Aquel viernes fue el último día bueno en un mes. Por la tarde el tiempo cambió; el viento ya no sopló del sur sino del noreste y trajo lluvia primero y granizo y nieve después. A la mañana siguiente era difícil imaginar que habíamos tenido tres semanas de verano. Las prímulas y flores de azafrán estaban ocultas bajo invernales montones de nieve, las alondras callaban y las hojas tiernas de los árboles primerizos estaban marchitas y ennegrecidas. ¡Y triste, gélida y lúgubre discurrió aquella mañana! Mi amo no salió de su habitación. Yo tomé posesión de la solitaria salita convertida en cuarto para niños. Y allí estaba yo sentada con aquella muñeca llorona de niña en mis rodillas, meciéndola de un lado para otro y mirando, mientras tanto, los copos de nieve que seguían cayendo y se amontonaban en la ventana sin cortinas, cuando se abrió la puerta y una persona entró sin aliento y riéndose.

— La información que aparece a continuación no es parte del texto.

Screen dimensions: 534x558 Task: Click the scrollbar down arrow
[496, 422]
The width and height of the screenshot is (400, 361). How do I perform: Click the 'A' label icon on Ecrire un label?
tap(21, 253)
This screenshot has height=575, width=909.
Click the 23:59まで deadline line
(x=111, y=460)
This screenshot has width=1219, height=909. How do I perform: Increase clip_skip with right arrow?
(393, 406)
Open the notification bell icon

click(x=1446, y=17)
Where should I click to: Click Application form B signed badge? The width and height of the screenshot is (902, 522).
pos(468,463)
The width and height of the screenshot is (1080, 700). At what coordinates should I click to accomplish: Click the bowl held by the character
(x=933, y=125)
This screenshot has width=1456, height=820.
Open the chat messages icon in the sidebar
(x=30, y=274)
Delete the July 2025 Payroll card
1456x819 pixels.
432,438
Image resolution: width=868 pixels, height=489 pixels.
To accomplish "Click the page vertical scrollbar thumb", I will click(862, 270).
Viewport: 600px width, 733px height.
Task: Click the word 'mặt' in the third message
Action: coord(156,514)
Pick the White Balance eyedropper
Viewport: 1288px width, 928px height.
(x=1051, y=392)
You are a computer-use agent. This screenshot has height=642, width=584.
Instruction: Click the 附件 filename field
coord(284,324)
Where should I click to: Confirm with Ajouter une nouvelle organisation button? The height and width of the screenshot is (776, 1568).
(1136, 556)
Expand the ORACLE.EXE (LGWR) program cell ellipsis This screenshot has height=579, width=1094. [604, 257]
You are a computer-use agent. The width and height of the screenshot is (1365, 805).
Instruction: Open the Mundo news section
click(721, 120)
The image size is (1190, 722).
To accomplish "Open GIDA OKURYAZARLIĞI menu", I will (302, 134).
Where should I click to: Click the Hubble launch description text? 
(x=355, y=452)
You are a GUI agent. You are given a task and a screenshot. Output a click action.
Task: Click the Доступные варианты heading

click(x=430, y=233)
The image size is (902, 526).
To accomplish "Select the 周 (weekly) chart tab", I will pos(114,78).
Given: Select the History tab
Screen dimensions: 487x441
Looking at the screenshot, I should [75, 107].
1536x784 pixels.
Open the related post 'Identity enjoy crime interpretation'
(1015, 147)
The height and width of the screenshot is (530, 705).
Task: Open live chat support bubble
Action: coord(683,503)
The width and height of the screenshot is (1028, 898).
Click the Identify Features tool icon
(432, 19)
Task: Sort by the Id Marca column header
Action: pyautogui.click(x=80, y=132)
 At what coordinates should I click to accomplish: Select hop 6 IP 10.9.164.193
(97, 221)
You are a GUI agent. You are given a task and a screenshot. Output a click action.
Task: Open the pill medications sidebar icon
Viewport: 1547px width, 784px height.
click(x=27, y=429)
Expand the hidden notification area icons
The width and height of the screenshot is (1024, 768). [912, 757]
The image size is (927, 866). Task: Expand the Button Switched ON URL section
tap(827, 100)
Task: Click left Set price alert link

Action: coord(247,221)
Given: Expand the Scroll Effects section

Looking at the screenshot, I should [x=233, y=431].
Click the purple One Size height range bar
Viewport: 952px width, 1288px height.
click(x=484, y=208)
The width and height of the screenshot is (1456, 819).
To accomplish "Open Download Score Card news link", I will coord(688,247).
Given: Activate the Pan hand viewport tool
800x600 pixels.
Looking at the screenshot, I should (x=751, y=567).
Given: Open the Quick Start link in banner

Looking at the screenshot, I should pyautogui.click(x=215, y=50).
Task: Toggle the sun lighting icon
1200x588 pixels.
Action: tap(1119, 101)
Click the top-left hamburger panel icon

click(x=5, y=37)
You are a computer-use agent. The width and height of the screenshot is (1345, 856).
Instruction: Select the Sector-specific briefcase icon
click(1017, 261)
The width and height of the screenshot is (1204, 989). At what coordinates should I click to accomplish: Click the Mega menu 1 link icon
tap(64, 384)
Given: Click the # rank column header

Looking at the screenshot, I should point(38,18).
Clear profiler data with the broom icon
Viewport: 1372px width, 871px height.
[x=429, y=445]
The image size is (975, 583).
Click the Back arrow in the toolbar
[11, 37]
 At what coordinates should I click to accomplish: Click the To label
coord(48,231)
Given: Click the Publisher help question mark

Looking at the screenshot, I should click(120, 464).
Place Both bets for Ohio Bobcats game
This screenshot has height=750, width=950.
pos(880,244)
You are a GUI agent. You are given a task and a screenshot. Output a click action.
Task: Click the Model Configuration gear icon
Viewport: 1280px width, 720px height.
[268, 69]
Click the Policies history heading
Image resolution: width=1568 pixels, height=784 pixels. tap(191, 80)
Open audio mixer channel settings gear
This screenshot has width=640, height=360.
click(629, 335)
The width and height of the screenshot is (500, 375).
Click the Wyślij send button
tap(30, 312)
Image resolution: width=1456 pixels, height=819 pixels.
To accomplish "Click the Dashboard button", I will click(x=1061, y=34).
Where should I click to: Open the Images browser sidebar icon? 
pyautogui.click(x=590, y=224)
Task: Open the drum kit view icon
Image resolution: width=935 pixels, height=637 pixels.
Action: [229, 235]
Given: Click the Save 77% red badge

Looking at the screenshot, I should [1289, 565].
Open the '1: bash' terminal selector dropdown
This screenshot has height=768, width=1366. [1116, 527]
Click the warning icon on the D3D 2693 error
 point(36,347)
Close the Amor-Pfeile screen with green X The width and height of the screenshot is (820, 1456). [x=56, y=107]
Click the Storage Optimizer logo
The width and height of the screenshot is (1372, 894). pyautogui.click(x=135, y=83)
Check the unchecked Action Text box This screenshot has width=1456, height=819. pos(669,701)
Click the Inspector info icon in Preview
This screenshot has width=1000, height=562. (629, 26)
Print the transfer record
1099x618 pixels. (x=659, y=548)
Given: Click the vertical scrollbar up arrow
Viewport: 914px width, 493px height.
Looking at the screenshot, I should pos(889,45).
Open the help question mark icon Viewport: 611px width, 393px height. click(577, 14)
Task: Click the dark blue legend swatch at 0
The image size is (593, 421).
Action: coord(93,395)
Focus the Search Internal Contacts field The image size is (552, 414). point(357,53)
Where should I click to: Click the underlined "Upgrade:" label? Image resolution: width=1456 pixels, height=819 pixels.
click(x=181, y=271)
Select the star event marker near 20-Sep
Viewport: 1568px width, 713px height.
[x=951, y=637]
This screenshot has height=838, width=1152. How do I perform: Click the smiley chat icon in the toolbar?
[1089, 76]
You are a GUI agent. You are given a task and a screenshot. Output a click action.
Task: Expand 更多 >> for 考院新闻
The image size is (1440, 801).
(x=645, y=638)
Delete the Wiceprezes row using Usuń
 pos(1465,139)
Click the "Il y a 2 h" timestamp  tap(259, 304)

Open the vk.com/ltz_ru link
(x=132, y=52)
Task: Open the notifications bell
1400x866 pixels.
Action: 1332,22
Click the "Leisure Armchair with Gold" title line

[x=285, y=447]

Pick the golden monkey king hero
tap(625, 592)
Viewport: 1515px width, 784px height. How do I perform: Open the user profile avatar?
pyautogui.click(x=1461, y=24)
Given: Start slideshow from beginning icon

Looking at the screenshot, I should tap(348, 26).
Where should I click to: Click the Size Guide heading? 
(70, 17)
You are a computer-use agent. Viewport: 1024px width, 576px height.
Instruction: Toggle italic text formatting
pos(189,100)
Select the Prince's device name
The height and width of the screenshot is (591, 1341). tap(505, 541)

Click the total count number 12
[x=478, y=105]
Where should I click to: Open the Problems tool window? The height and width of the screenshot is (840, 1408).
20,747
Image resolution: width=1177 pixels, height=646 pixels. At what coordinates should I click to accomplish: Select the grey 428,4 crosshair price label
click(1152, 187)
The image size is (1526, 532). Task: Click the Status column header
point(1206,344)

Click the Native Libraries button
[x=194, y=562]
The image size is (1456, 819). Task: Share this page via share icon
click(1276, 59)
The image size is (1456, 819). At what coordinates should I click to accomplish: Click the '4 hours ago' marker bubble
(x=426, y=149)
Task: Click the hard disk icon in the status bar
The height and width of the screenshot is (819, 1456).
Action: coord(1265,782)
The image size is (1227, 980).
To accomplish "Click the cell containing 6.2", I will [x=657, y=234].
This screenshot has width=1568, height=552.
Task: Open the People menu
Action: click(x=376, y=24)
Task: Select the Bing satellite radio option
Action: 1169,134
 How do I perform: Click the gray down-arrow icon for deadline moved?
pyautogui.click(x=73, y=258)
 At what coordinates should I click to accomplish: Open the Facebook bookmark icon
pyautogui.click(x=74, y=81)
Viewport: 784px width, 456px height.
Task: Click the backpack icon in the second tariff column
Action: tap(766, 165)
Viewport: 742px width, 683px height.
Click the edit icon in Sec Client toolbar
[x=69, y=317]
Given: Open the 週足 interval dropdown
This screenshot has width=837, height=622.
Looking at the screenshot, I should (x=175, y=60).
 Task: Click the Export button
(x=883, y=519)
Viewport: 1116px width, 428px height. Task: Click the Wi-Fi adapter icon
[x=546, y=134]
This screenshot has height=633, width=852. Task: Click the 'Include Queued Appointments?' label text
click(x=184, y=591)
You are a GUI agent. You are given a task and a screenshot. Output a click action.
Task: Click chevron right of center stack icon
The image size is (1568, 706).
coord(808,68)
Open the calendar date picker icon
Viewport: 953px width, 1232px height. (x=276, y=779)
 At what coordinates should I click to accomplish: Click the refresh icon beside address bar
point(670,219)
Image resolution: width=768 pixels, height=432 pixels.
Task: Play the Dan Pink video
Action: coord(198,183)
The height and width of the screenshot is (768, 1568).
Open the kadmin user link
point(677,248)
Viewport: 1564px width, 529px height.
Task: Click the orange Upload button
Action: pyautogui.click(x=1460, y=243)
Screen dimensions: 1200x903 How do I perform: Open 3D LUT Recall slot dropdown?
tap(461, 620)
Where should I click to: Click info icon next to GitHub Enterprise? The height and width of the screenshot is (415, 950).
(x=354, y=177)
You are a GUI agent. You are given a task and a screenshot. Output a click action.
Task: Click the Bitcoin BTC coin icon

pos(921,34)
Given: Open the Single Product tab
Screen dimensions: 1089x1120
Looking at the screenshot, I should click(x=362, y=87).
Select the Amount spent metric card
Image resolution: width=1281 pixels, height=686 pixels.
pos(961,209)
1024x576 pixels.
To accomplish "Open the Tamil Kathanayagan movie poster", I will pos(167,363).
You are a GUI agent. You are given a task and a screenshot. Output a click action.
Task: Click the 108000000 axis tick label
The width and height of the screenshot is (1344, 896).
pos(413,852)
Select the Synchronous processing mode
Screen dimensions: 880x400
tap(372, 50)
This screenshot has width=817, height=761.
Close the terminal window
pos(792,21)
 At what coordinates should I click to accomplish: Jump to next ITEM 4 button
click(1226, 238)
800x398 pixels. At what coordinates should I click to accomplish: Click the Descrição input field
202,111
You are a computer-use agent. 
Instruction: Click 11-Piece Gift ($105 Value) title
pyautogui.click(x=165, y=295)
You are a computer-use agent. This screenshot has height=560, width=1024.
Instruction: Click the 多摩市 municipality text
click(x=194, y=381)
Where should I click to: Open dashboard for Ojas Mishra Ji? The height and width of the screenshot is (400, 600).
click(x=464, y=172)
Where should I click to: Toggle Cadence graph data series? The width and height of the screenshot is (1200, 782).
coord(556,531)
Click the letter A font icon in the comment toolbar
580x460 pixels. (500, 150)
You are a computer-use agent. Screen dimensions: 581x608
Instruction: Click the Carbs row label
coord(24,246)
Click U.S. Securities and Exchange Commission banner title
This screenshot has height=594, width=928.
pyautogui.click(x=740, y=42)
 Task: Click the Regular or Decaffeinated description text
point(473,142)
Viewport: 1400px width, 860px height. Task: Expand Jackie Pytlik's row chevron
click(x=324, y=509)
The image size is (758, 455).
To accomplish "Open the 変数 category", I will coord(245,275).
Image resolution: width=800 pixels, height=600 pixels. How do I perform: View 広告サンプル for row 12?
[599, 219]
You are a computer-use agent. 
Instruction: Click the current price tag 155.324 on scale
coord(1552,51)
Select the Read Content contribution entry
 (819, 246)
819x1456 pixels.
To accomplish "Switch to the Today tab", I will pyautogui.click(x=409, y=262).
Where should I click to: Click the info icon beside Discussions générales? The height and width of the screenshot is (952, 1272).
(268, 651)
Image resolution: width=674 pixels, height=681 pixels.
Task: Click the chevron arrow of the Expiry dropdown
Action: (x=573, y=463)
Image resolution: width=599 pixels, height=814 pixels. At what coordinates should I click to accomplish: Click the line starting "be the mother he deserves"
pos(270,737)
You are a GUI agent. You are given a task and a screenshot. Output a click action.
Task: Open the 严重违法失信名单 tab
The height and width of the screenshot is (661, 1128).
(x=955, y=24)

Mi ira fue mayor que mi asombro durante un instante. Supuse que era una de las criadas y grite:

—¡Ya está bien! ¿Cómo te atreves a venir aquí con tu atolondramiento? ¿Qué diría el señor Linton si te oyera?

—¡Perdóname! —respondió una voz familiar—, pero sé que Edgar está en la cama y no puedo contenerme.

Diciendo eso mi interlocutora se acercó al fuego, jadeante y poniéndose una mano en el costado.